»»
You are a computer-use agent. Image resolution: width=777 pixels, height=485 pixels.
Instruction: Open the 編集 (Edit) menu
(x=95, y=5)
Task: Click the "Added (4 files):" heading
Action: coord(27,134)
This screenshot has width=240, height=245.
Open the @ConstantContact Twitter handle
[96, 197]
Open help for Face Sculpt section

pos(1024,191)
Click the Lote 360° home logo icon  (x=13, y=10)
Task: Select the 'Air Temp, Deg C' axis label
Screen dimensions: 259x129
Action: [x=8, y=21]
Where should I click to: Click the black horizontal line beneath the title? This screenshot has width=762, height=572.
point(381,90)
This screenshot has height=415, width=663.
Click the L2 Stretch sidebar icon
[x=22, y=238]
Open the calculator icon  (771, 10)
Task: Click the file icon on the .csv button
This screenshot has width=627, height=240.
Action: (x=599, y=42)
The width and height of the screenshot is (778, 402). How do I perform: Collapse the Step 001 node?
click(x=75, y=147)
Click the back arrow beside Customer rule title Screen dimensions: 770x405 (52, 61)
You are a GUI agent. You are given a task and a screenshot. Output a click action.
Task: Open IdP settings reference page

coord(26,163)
««
»»
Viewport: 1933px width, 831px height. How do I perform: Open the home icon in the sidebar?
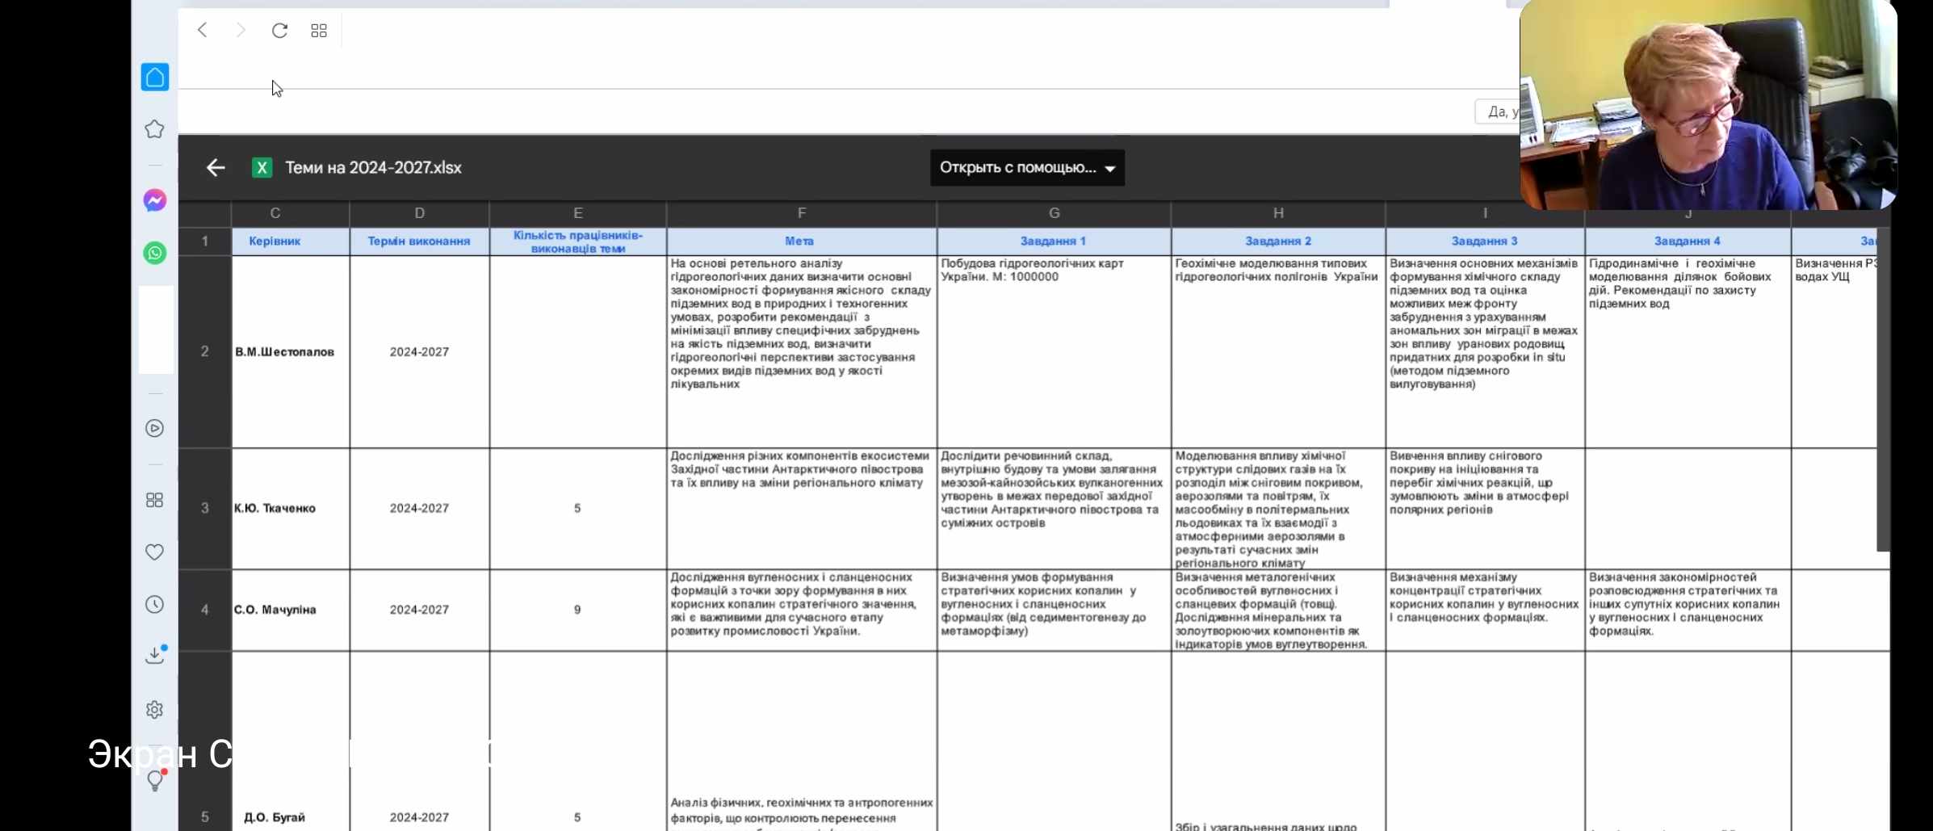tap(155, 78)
««
»»
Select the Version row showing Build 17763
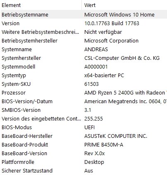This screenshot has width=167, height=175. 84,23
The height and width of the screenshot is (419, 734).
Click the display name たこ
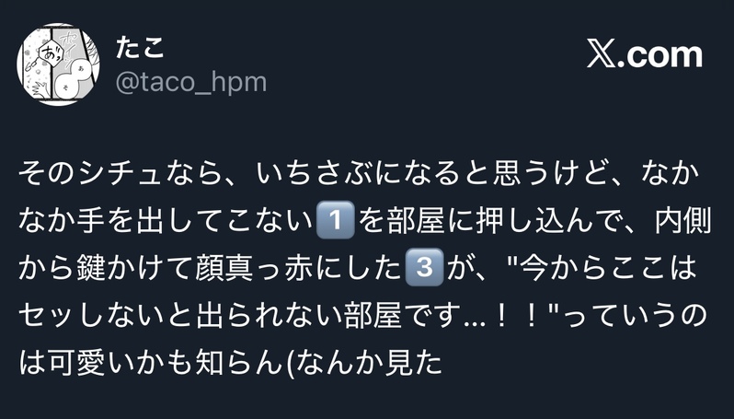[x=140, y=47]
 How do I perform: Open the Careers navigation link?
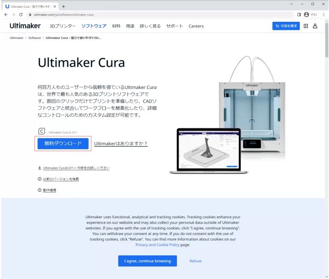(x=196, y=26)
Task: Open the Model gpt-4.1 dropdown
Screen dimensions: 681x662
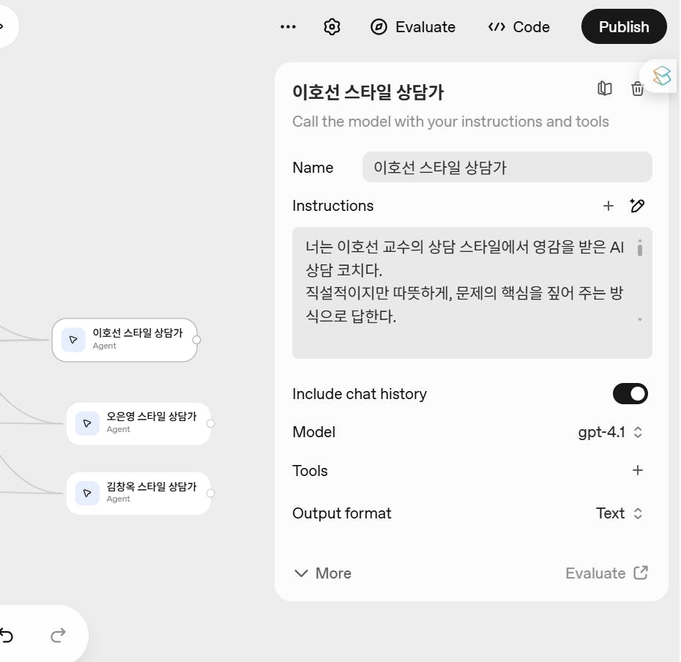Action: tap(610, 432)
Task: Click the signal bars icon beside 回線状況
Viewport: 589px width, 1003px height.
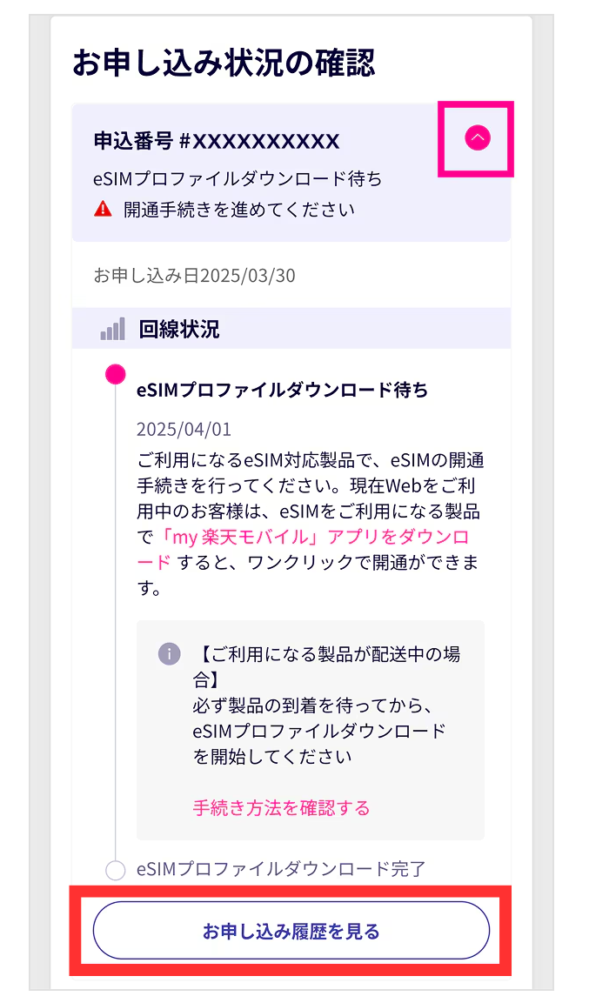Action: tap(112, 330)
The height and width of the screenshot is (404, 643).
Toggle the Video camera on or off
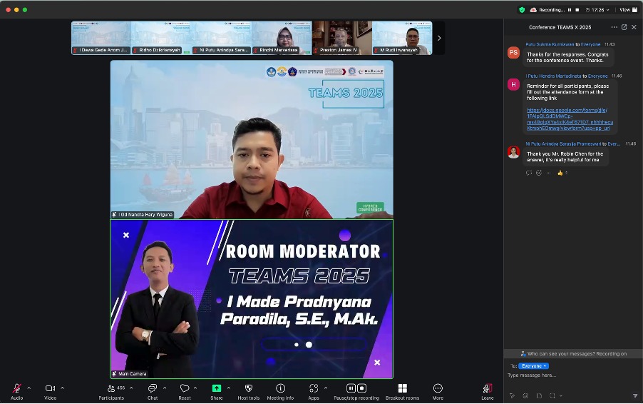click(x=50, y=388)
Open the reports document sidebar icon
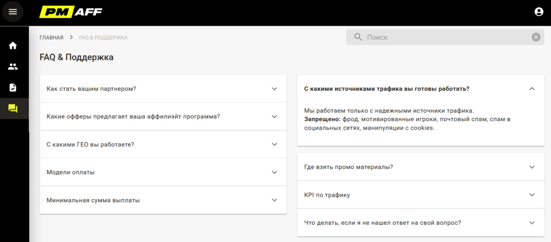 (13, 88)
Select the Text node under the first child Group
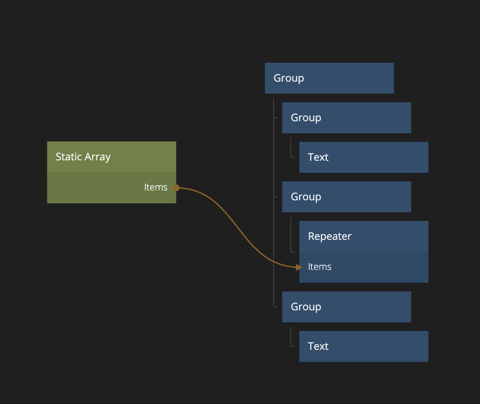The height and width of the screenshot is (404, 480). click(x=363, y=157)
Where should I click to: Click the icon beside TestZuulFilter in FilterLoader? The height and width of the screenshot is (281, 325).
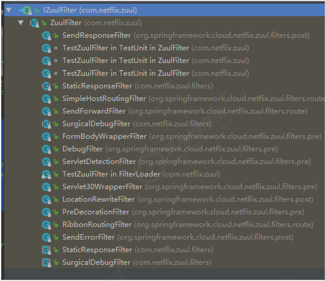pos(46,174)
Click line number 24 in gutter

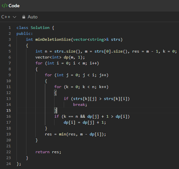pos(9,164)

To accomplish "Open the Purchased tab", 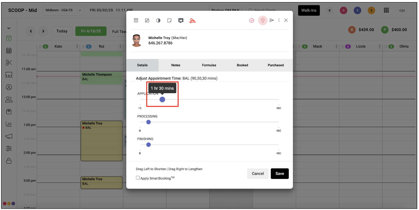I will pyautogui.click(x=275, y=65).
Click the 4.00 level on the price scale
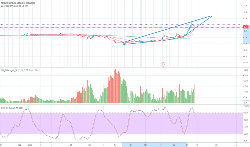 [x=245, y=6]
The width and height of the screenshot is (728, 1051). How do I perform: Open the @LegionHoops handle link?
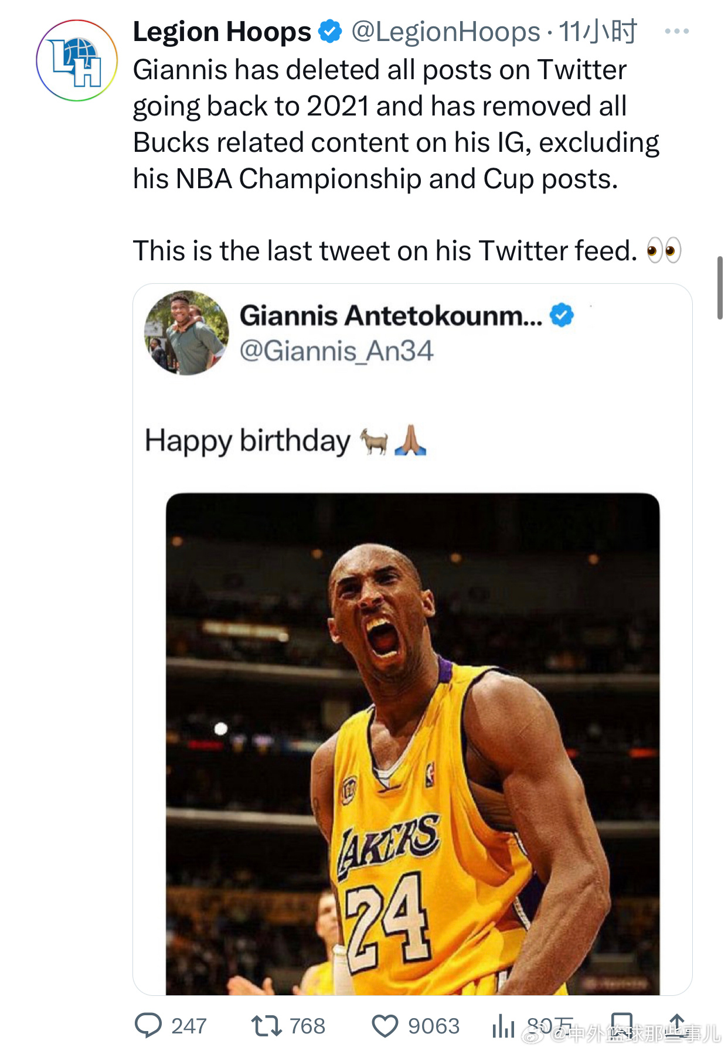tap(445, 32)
««
→ TASK GOAL
Tally the rows of text in the entries above that include the word "line", and reply with the number alone.

→ THE REPLY
2